Through a newfound understanding of the way insulin secretion is triggered in pancreatic cells, scientists at the University of Wisconsin-Madison have uncovered an exciting new pathway for the development of treatments for type 2 diabetes. Not only does the discovery shine a light on how the cells work to keep blood sugar in check, the team was able to demonstrate how the mechanism could be targeted with a certain enzyme to hold it at healthy levels.
For sufferers of type 2 diabetes, insulin deficiency is brought on by the gradual deterioration of pancreatic beta cells, which would normally secrete the hormone to regulate levels of glucose in the blood. The research carried out by the UW-Madison team sought to better understand how these beta cells are able to sense blood glucose levels and respond by producing insulin in just the right quantities.
“Too much insulin can lower blood sugar to dangerous levels, and too little insulin can lead to diabetes,” says Matthew Merrins, a professor of medicine at the UW School of Medicine and Public Health. “The question we’re asking here is: How do nutrients like glucose and amino acids turn on beta cells in the pancreas to release just the right amount of insulin?”
According to the team, the commonly held belief over the past few decades has been that mitochondria are responsible for initiating the secretion of insulin. Often described as the powerhouse of cells, mitochondria break down nutrients and generate energy-rich molecules such as ATP, which at the same time depletes stocks of a low-energy molecule called ADP. It was thought that this see-sawing of molecules was what led to the triggering of stored insulin.
But the UW-Madison team suspected something else might be at play, because they knew mitochondria to be most active after insulin secretion has kicked off, rather than before. Turning to studies from the 1980s on heart muscle cells, the team learned how an enzyme called pyruvate kinase, entirely unrelated to mitochondria, can also convert sugar into energy and severely deplete ADP.
This process takes place close to proteins in the pancreas that can sense ADP and are involved in insulin release themselves, so the team suspected that pyruvate kinase could be implicated in the secretion of insulin. To start with, they ran experiments where sugar and ADP molecules were fed to parts of pancreatic cells containing the pyruvate kinase enzyme, which promptly gobbled them up and depleted the ADP. They found that as this happened, the nearby ADP-sensing protein responded by triggering insulin secretion.
“That’s one of the important concepts in our paper: the location of metabolism is critical to its function,” says Merrins.
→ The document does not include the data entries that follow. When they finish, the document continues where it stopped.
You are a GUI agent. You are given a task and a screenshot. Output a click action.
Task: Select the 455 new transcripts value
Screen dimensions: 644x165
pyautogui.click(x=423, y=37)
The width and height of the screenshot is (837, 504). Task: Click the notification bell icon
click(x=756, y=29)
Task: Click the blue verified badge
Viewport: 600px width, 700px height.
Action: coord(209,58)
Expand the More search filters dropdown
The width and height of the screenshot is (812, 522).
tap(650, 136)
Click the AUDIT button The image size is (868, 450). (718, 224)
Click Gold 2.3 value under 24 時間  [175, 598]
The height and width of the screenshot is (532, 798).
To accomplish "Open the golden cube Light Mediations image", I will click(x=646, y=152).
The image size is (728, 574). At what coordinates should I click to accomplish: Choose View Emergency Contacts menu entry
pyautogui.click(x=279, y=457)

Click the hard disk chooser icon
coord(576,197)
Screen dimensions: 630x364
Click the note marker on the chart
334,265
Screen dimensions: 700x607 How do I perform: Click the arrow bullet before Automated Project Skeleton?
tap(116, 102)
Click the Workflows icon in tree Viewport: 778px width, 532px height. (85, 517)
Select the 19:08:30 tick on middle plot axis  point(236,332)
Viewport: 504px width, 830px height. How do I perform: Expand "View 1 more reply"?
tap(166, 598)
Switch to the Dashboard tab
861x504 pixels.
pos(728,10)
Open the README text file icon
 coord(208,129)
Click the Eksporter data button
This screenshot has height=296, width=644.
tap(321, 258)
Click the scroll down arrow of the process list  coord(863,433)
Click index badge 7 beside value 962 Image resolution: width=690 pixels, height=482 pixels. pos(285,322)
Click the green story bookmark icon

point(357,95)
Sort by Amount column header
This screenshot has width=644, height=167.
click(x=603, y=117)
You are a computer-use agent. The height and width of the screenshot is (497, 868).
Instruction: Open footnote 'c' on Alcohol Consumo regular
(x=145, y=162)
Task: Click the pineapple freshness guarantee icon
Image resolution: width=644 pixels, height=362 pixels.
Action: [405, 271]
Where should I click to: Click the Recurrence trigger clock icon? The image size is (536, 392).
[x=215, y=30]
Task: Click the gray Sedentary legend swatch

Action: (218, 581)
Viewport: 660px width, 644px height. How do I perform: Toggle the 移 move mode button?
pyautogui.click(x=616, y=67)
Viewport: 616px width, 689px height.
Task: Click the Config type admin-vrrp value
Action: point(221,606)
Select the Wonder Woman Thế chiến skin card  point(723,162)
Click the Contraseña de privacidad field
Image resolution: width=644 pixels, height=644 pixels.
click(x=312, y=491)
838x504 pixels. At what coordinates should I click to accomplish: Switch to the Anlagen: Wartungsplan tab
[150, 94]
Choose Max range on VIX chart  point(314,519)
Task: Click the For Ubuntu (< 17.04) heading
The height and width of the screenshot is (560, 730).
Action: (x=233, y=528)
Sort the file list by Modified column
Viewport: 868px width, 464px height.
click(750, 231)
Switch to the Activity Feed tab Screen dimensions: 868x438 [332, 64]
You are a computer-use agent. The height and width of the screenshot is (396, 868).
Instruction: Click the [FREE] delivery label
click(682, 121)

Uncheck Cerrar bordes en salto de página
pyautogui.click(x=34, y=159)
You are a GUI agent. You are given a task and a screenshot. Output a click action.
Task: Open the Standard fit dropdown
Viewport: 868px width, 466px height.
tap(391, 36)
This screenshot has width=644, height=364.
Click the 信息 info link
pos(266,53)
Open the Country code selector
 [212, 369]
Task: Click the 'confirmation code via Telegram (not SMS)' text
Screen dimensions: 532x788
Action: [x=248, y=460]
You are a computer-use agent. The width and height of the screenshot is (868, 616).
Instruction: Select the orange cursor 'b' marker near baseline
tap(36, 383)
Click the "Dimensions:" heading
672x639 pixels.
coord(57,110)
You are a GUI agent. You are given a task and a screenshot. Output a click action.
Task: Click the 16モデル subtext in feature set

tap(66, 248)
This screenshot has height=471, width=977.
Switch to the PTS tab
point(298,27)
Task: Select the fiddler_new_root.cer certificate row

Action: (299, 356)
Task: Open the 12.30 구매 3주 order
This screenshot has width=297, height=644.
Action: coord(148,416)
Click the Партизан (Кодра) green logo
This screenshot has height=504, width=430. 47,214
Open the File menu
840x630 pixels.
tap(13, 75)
Further experiments followed on mice and human cells, in which drugs were used to stimulate pyruvate kinase activity, which led to a quadrupling in the release of insulin. Interestingly, this only happened when there were appropriate levels of sugar around, which bodes well for the potential of this technique to translate into a safe form of therapy.
“Pyruvate kinase doesn’t change how much fuel comes into the cell, it just changes how that fuel is used,” says Merrins. “Drugs that active pyruvate kinase strongly boost insulin secretion without causing too much insulin release that can lead to hypoglycemia.”
In a companion study led by scientists at Yale University, researchers examined these mechanisms in healthy and obese rats. Here they found that by activating pyruvate kinase, they could boost insulin secretion and insulin sensitivity, which also had the effect of improving sugar metabolism in the rodents’ livers and red blood cells.
“The therapeutic idea here is we could rewire metabolism to more efficiently trigger insulin secretion while improving the function of other organs at the same time,” says Merrins.
The two papers detailing the research were published in the journal Cell (1, 2).